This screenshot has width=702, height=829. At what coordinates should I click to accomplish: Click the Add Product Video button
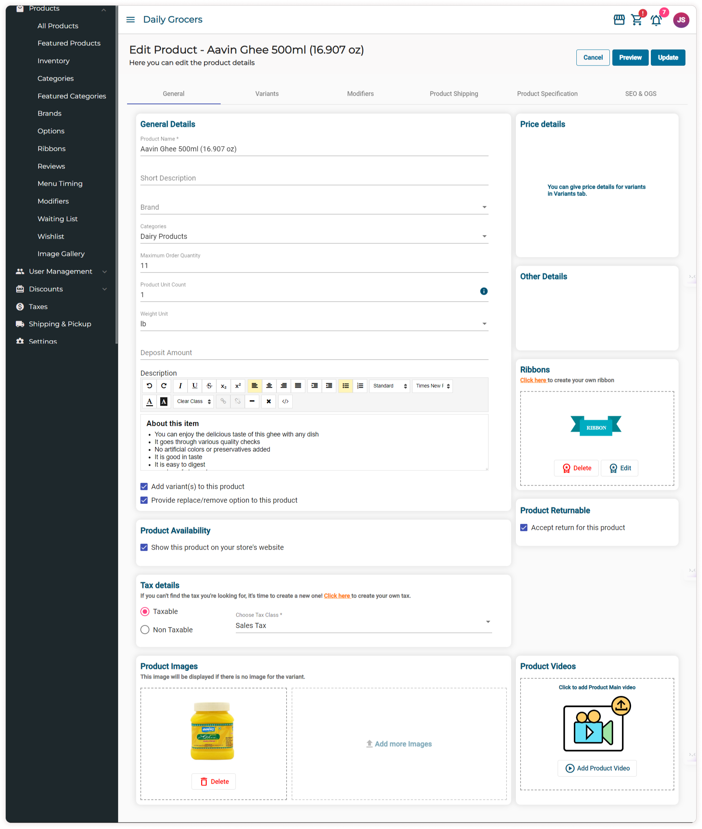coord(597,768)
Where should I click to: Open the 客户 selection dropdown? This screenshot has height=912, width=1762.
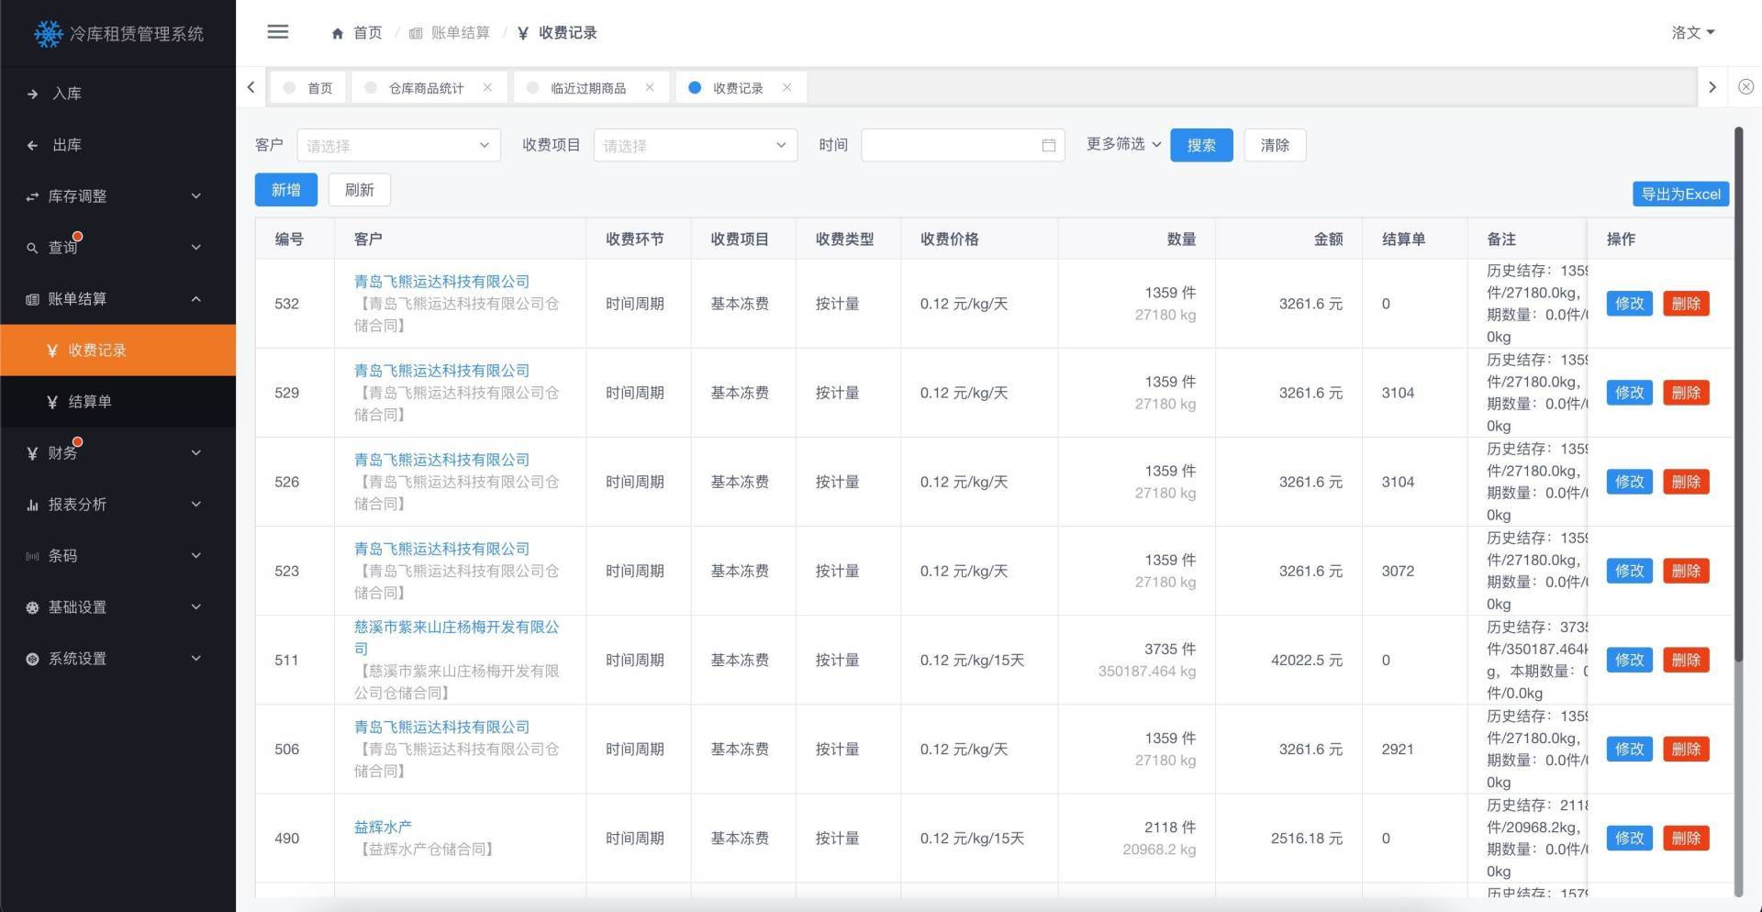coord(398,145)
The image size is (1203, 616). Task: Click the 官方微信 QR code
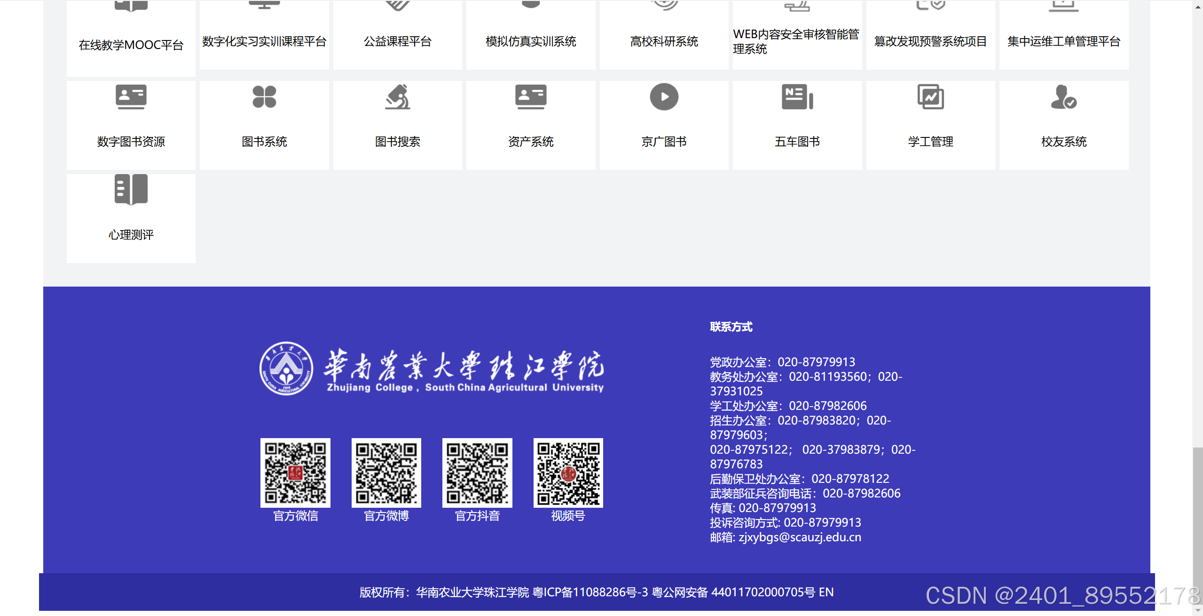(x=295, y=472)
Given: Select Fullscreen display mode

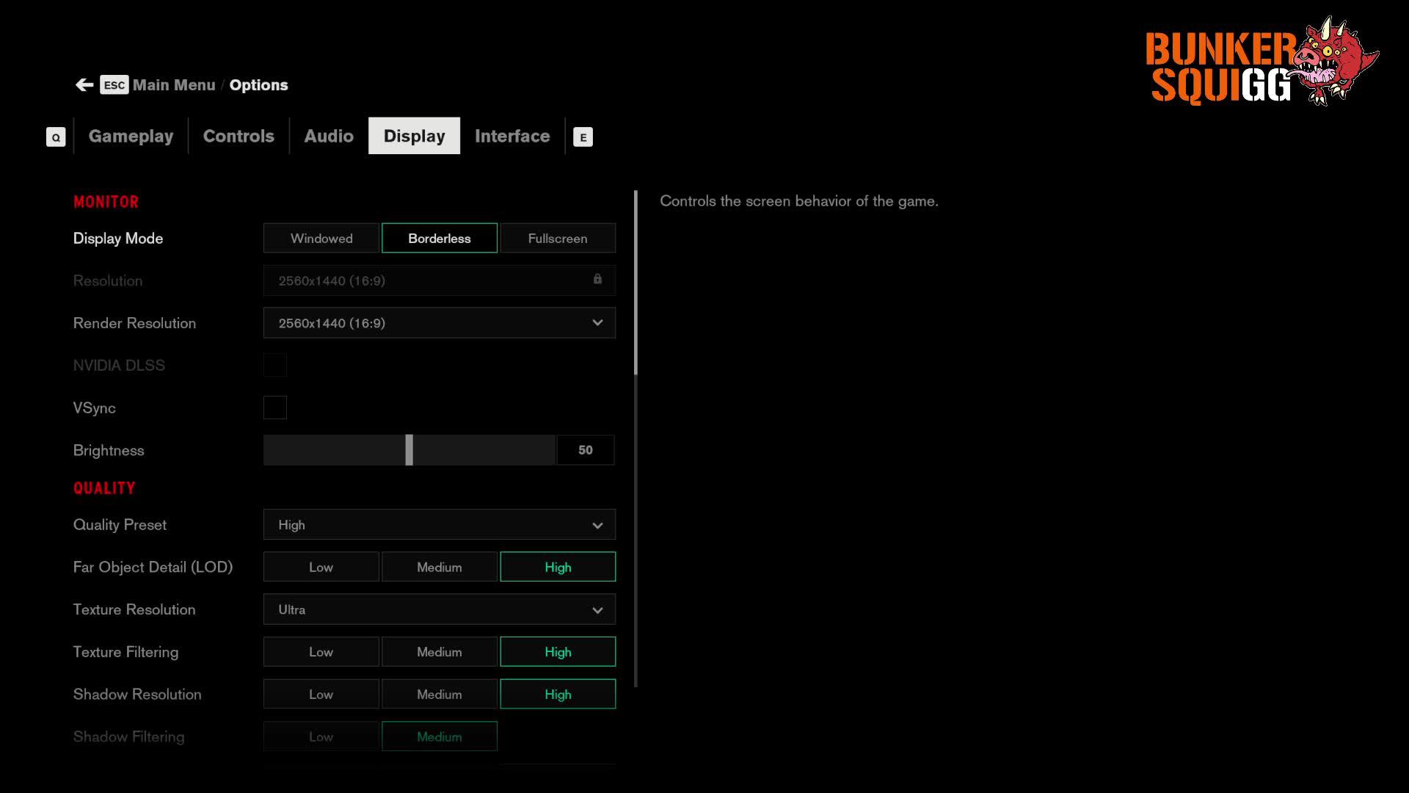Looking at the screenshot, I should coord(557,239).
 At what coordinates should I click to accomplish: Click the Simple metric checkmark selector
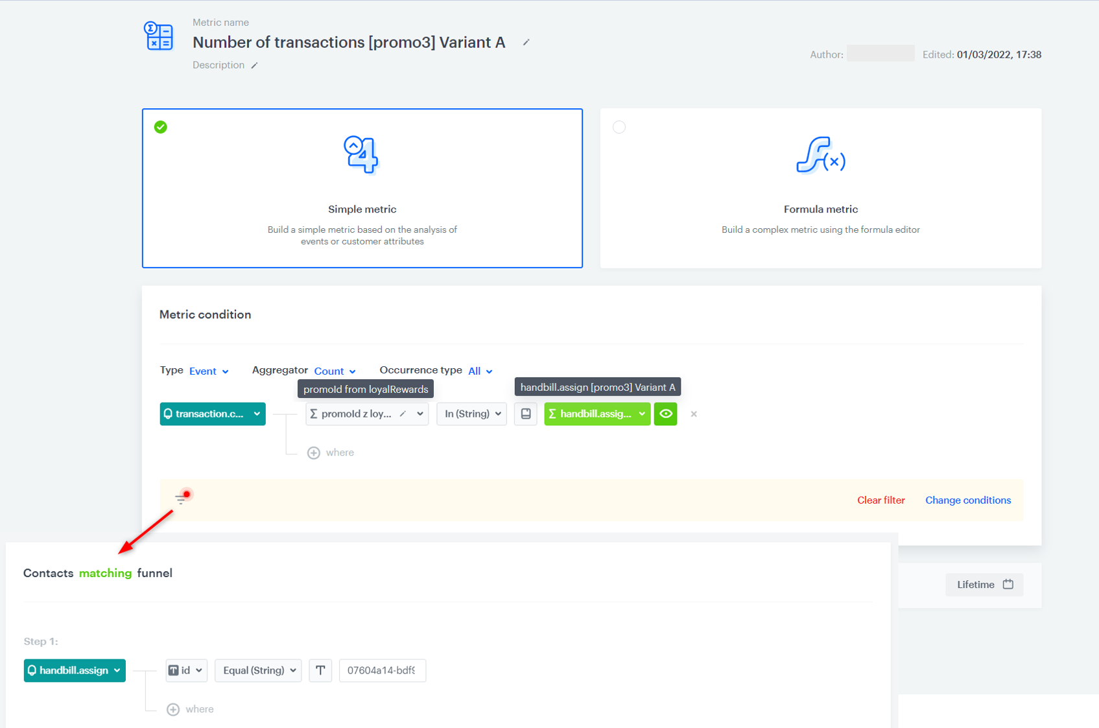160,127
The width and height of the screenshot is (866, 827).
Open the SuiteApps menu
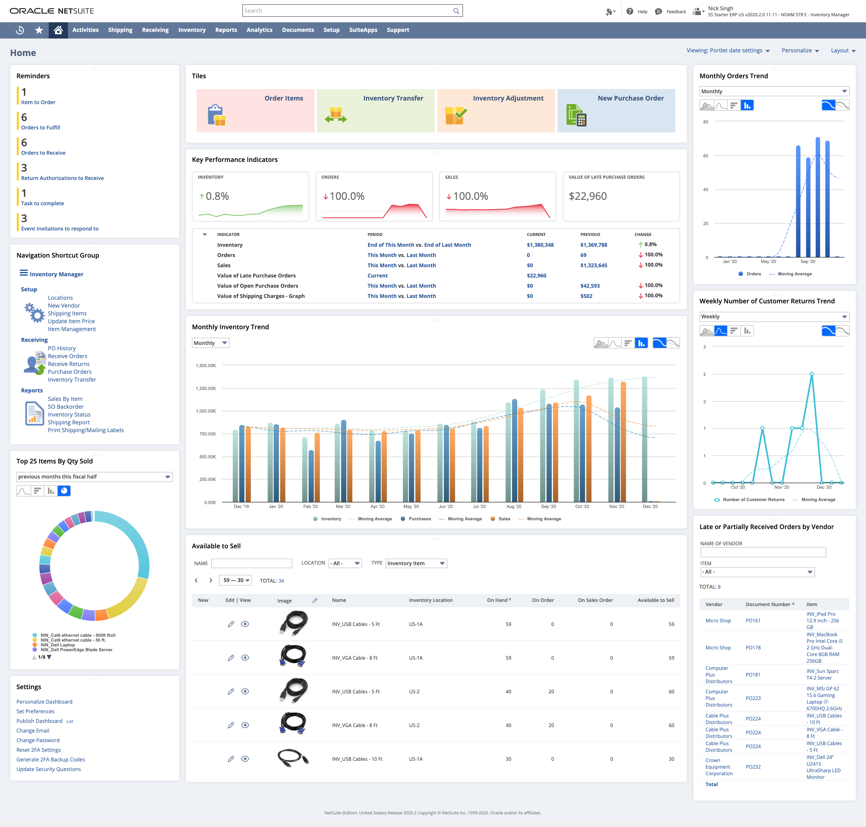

Directions for this task: Starting at the line that holds "The image size", copy each line exactly through the end of the material above, keeping both ends and dropping the pictures.

Solution for this problem:
The image size is (1203, 616). Task: Click the 官方微信 QR code
(x=295, y=472)
Given: Select Fullscreen display mode

Looking at the screenshot, I should coord(557,239).
 At what coordinates should I click to accomplish: Click the Simple metric checkmark selector
160,127
The width and height of the screenshot is (866, 827).
Open the SuiteApps menu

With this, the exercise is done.